It’s an academic’s life for me…

I came across an article recently in the Guardian Professional Network for people working in HE. Note that’s administrators and academics. The article referenced a piece of ‘research’ in which it was claimed that, of all the professions, academia is the least stressful. The ‘research’ was published in Forbes magazine. Predictably, a lot of academics got quite cross about the assertion, but it got me thinking about why people might have a misperception of the profession.

We come into contact with teachers throughout our lives. It is easy enough to extrapolate from primary/secondary experiences of teaching to the teaching undertaken in HE. But that’s lazy and does a disservice, both to primary/secondary teachers (contrary to popular belief, most do not work only from 8 – 3 pm and take copious holidays throughout the year), and the academics. In HE over the past couple of decades (at least), the burden upon academic staff to take on more administrative responsibilities, to increase and enhance their research output, to be more accountable to the public by demonstrating ‘value for money’ through impact studies like the REF, has all contributed to a much increased workload. For the majority, teaching constitutes a small proportion of an academic’s workload. However, because of lazy conclusions like the above, the general public seem to believe that the academic’s life is one of relatively high freedoms and low levels of responsibility.

It’s true that the profession does have freedoms not open to other professions like law or medicine. That it, intellectual freedom is a basic part of what it is to be an academic: to choose the subject of one’s forthcoming publication, to spend time debating principled issues with fellow academics, to present oneself and one’s institution at conferences internationally and so on. But that intellectual freedom is nonetheless bounded by the responsibilities that are ‘unseen’ or the less glamourous parts of the job: the admin, seminar and lecture preparation, marking etc etc. Again, it is lazy to draw the conclusion that the intellectual freedom is necessarily conducive to a stress-free profession.
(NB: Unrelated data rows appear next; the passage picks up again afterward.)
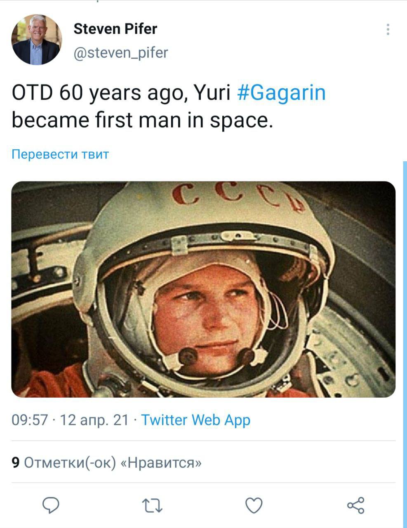
Task: Open Steven Pifer's profile picture
Action: click(x=36, y=40)
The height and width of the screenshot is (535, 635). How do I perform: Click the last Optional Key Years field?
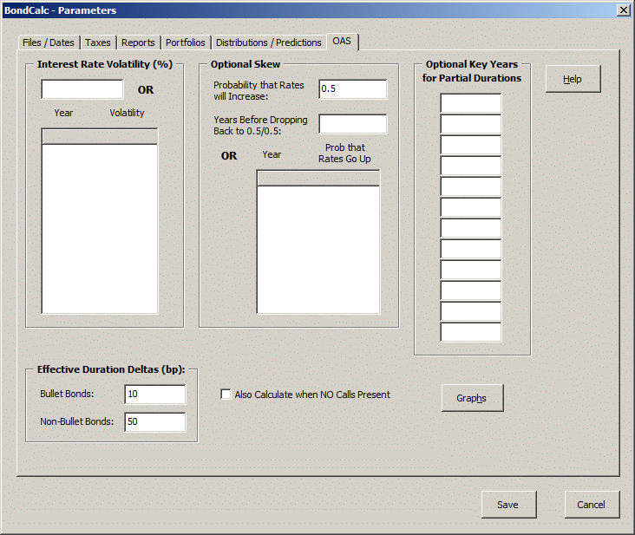[470, 332]
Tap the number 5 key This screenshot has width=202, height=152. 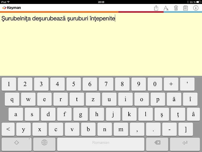73,84
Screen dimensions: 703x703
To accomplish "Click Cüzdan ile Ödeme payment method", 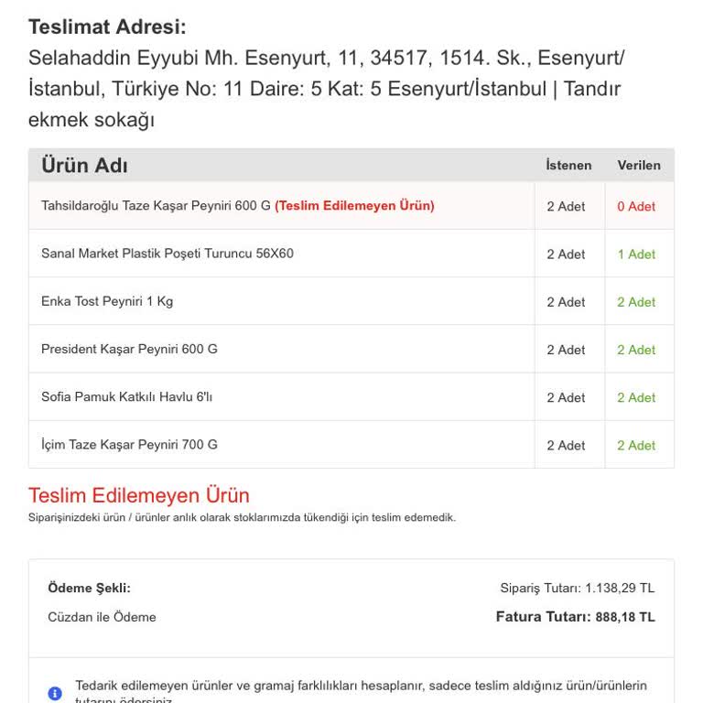I will click(102, 617).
So why would anyone want to go into academia? Well, I can only speak from my own experiences, and my aspirations rest on the sense that academia is a vocation. To me, the opportunity to do what I love, what I would do anyway in my own time, and to get paid for it, is a real privilege and sometimes I think that academics can come off badly when they are perceived to be complaining about the additional responsibilities that the profession entails. So not only do I get to write and research about what I love, I know that, in time, I will also get to teach and come into contact with equally intellectually curious students. I will continually be enriching my experiences of the world and of other people, questioning what I take for granted and being open to change.

Maybe people who have been in the job for a number of years will smile or sneer at my naivete, but I don’t care: I think they should be reminded of their own reasons for entering the profession and to be thankful that they have such rewarding jobs. If they can’t see that, then maybe it’s time to look for something new.